If you have the vertical space below to put in at least a 4-footer (6-footer would be better) 4" drainwater heat exchanger you can get by with half the tankless. The potable side has to be plumbed to both the cold feed to the shower and the cold feed to the HW heater. By raising the temp of the incoming water
A: It mixes in less flow on the hot feed to the shower, and
B: The incoming water to the HW heater is already half-way (or more) there on temperature rise.
There are a handful of vendors (with a history of infighting about patents, labeling etc.), but Natural Resources Canada maintains a list of models that have been 3rd party tested for their efficiency:
http://oee.nrcan.gc.ca/residential/p...retrofit/13302
At your flow rates the PowerPipe series may be a better choice, since they have less pressure drop than most. They've been attacked by competitors over UL labeling, since they use a heavier-duty copper part than would fall under the guidelines for one of the labeling tests, to be able to braze it together (not a safety or health issue- just thicker copper than the standard presumed would ever be used for house plumbing), but if you have good relationship with the code inspectors it's usually waivered in. (Plan-B would mean using a different vendor's high-flow model, which would still work.) They even qualify for subsidy in WI, OR, and VT.
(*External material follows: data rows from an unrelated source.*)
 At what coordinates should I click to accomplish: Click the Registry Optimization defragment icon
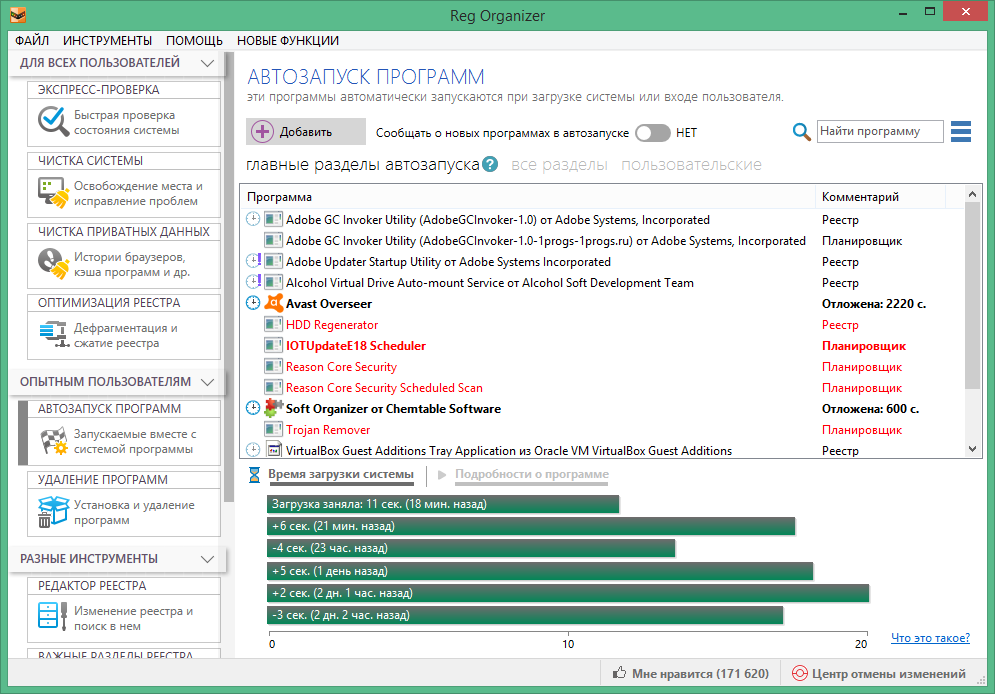[52, 335]
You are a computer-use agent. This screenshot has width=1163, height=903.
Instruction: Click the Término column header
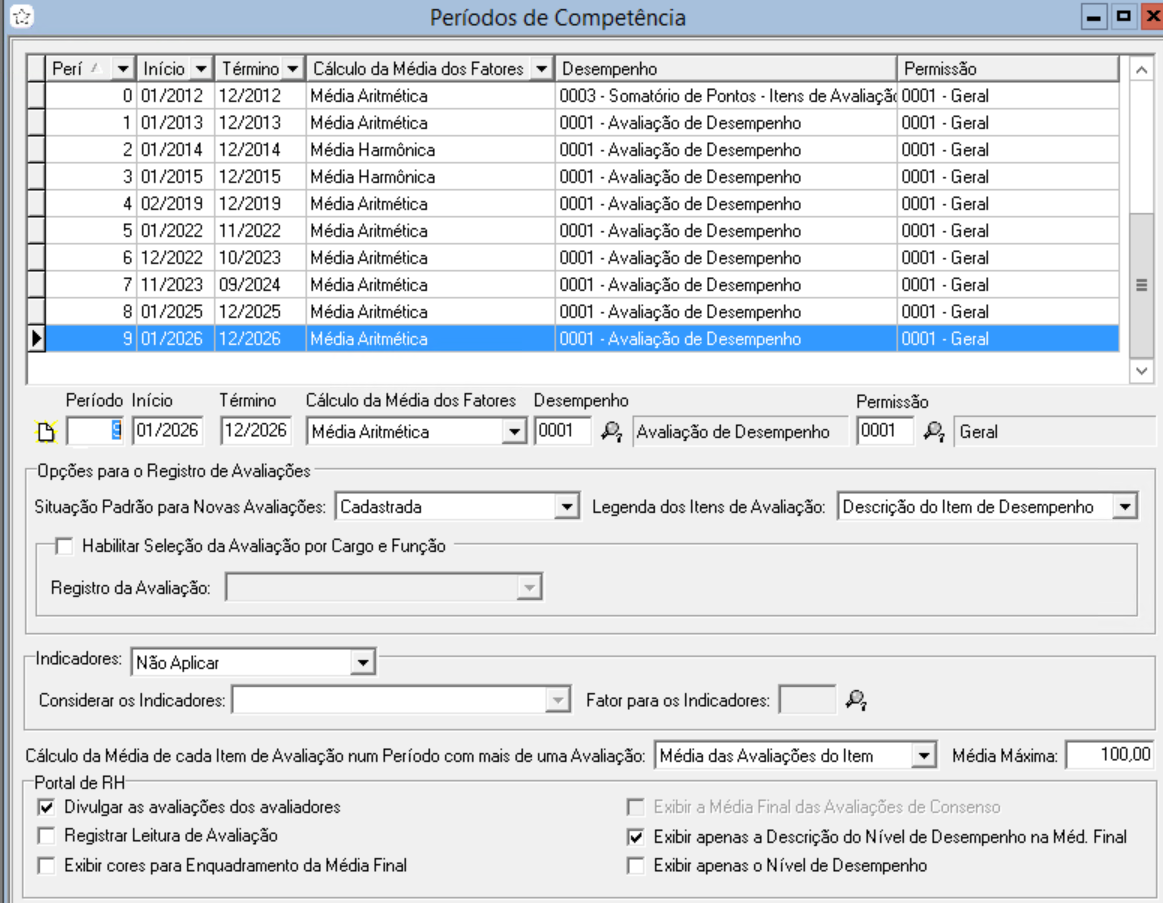250,69
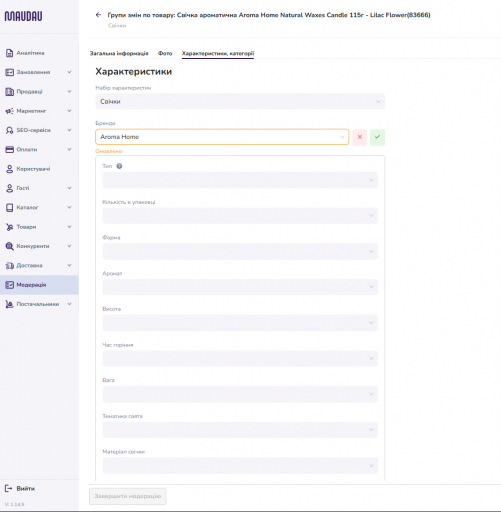Switch to the Фото tab
501x512 pixels.
coord(165,53)
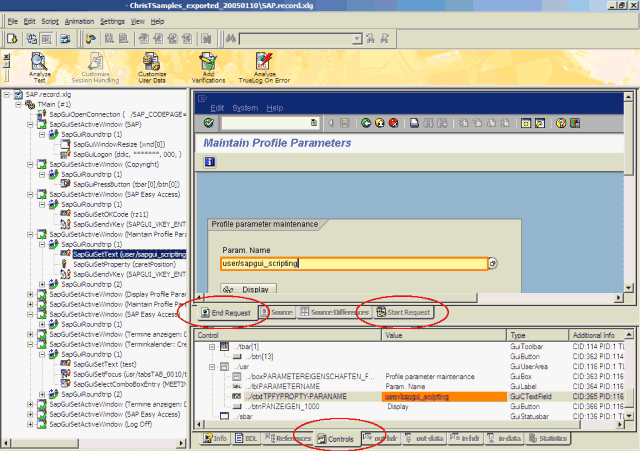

EFI is the US distributor for PowerPipe.
The efficiency numbers are taken at 2gpm flow, but unit that tested at 60% will still be returning ~50% @ 12gpm.
If you installed a heat exchanger first, it would more than double the showering time out of an 80 gallon tank, if that would be enough of an improvement. Or not- it depends on how you use the shower. Most people don't run the side-sprays for the whole shower, so the apparent-capacity improvement would be even better at 4gpm than at 15gpm. (At 2gpm a 5-6' four incher turns a standard 40 gallon tank with a 36K burner into an endless shower situation.) But at the very least it could save you the cost of a third tankless to be able to meet the peak-flow load, and best of all it's more efficient, since it burns no fuel. The cost of the upgraded gas plumbing is going to be significant even going to the first tankless, and hanging 3 (600,000BTU of burner), may be more than the gas company's meter/regulator is designed to handle.